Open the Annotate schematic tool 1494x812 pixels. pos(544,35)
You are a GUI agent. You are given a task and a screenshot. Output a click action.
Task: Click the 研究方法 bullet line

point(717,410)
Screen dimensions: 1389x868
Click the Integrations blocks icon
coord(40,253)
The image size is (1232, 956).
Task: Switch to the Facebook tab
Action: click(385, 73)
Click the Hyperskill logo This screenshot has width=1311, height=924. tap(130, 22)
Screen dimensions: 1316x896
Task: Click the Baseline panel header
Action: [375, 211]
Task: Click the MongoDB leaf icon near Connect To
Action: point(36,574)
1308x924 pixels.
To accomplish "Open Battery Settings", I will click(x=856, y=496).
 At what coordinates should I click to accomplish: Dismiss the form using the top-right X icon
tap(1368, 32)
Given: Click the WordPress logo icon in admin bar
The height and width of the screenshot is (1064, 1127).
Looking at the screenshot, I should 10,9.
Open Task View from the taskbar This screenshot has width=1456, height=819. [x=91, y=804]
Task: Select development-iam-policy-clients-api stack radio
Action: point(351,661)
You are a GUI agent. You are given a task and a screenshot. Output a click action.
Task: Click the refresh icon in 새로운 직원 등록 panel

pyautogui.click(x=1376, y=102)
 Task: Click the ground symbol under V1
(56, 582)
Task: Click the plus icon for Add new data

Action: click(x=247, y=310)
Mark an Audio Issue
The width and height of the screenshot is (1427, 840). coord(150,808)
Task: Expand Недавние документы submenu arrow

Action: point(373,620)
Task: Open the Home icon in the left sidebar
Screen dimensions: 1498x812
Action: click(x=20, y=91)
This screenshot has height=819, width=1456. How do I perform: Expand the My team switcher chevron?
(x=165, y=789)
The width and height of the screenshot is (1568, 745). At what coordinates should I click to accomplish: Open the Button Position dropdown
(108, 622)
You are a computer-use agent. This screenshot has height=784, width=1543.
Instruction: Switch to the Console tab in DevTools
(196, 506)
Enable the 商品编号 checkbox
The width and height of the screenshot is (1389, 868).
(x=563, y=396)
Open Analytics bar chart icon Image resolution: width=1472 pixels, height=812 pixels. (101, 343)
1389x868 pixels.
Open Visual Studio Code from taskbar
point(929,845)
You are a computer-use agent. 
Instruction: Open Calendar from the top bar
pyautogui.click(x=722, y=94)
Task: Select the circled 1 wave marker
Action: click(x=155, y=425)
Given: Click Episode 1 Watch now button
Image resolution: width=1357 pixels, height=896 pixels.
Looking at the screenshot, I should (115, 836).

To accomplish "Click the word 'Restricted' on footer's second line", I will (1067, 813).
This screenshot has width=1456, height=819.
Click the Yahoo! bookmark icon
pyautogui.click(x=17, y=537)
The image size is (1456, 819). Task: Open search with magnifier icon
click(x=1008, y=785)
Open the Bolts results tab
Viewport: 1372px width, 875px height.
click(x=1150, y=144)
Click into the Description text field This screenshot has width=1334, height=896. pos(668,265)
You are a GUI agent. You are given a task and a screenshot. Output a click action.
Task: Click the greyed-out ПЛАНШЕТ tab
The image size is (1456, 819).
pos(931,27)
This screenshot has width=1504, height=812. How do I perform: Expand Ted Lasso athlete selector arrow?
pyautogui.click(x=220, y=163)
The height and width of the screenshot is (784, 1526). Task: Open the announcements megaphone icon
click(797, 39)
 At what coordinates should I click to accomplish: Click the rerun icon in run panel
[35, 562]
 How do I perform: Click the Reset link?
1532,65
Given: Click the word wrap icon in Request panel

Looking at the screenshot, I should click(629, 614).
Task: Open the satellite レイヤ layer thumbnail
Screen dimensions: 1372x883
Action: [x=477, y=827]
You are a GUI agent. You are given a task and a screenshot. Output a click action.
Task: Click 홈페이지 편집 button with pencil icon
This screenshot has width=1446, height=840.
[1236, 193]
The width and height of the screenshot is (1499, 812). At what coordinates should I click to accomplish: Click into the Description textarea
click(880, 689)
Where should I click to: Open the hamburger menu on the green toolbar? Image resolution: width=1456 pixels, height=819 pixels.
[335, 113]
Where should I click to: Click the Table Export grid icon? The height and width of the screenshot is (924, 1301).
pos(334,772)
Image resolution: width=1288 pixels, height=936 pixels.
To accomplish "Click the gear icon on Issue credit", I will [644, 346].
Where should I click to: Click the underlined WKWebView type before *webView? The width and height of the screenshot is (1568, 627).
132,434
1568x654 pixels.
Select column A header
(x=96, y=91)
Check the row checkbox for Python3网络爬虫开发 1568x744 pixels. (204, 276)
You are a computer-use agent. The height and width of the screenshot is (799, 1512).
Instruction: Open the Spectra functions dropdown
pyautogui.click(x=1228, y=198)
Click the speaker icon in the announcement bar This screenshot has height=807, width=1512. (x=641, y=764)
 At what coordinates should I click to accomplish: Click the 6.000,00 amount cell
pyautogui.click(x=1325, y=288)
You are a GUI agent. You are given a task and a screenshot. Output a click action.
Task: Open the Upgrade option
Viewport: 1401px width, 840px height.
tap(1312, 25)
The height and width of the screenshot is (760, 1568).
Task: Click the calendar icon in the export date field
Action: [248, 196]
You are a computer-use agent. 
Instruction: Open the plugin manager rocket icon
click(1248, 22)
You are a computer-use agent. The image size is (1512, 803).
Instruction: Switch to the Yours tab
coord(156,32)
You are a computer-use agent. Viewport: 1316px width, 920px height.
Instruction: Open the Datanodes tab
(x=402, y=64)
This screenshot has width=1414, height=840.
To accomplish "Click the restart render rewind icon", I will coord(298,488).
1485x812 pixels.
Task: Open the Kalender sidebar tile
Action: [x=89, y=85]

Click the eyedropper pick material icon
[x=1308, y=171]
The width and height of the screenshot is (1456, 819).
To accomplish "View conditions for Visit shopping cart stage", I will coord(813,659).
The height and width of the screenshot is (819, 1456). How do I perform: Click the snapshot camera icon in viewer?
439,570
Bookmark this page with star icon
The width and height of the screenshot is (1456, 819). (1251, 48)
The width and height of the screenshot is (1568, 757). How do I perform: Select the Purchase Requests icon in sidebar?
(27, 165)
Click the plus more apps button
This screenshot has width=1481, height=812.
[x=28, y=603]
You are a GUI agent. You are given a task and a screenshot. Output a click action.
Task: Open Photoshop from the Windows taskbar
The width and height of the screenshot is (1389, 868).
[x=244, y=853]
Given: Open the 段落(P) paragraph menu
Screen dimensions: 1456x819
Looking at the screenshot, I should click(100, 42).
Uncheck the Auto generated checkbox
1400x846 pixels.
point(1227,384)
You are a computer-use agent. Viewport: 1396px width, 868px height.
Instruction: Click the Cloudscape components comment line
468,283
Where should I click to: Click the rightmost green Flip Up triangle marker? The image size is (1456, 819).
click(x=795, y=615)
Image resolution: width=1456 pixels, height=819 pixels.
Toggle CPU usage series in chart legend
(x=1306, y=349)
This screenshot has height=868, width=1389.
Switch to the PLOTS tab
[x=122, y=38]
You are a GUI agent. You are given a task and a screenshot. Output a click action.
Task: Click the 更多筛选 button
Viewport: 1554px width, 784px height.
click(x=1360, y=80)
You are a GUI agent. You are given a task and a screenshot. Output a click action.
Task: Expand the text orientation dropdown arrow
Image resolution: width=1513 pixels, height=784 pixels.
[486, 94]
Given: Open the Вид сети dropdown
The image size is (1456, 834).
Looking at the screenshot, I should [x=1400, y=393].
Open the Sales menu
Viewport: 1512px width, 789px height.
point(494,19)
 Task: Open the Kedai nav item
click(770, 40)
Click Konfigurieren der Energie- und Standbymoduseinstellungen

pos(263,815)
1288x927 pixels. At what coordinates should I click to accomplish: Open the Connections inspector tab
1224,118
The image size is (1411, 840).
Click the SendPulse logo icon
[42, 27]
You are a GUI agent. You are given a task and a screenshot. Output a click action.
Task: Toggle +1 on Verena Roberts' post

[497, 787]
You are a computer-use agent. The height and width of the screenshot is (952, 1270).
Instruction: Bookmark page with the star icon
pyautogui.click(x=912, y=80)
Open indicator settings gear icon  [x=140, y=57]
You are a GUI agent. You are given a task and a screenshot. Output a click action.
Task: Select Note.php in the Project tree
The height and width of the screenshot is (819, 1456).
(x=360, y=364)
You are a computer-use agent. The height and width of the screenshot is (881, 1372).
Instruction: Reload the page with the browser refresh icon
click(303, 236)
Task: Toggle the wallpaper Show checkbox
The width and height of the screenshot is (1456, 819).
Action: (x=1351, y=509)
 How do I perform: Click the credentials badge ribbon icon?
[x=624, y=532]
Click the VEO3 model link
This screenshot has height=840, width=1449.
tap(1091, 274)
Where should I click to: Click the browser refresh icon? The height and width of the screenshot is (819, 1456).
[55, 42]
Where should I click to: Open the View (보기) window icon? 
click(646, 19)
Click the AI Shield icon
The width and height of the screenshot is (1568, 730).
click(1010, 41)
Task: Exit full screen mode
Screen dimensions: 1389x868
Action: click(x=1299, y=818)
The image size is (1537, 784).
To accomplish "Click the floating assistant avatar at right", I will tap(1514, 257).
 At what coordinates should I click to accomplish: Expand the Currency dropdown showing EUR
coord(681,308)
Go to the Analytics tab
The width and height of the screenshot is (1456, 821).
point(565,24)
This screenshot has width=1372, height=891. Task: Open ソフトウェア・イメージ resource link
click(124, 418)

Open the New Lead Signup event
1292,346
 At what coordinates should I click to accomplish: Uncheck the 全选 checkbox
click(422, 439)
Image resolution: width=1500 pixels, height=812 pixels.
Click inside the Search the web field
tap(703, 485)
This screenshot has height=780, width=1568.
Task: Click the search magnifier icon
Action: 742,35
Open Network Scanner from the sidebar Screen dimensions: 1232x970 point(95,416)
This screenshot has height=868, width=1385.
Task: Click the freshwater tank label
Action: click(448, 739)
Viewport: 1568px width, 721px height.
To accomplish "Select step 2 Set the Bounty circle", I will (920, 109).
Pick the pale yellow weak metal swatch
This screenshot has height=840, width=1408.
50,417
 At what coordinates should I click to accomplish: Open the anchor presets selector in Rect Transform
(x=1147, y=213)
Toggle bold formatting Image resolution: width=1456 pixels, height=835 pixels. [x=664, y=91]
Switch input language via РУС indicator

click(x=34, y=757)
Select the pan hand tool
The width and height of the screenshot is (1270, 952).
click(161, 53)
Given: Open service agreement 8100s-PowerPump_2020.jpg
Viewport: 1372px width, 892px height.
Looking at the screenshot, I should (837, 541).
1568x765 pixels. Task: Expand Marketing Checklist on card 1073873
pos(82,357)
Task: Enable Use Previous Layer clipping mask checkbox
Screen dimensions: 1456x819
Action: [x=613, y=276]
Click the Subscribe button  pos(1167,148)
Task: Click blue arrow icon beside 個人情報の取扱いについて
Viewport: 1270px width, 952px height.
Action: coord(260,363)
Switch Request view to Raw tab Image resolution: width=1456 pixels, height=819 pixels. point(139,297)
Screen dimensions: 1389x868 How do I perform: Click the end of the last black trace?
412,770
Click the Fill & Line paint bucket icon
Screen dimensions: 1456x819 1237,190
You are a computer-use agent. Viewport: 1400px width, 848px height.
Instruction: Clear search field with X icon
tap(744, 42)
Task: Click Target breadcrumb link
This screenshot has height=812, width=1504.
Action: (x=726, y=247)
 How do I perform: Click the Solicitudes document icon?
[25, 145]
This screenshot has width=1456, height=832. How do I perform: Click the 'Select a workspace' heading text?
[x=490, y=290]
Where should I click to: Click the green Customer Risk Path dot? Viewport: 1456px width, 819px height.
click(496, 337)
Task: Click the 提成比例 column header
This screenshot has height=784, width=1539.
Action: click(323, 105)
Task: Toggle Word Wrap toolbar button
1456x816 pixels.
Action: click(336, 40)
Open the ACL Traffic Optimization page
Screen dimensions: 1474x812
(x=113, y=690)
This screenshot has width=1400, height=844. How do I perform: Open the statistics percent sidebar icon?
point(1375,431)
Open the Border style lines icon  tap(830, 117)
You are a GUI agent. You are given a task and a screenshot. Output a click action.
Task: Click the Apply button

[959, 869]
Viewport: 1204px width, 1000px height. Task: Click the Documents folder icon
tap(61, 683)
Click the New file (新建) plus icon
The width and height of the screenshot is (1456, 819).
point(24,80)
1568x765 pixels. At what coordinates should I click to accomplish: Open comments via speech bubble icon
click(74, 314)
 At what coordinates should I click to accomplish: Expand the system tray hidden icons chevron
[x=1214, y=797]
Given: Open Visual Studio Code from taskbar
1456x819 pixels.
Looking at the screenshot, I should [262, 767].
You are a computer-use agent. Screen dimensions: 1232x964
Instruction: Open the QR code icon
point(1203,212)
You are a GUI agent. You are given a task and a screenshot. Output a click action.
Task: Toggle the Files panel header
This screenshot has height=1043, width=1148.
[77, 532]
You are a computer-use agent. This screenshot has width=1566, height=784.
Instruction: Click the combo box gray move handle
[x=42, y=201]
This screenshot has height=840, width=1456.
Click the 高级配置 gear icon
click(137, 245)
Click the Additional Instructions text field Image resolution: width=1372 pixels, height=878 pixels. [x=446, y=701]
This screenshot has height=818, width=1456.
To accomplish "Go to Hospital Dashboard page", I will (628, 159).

Work order — State how many lines in the preceding material contain the word "computer", and give nothing else.

Result below — 12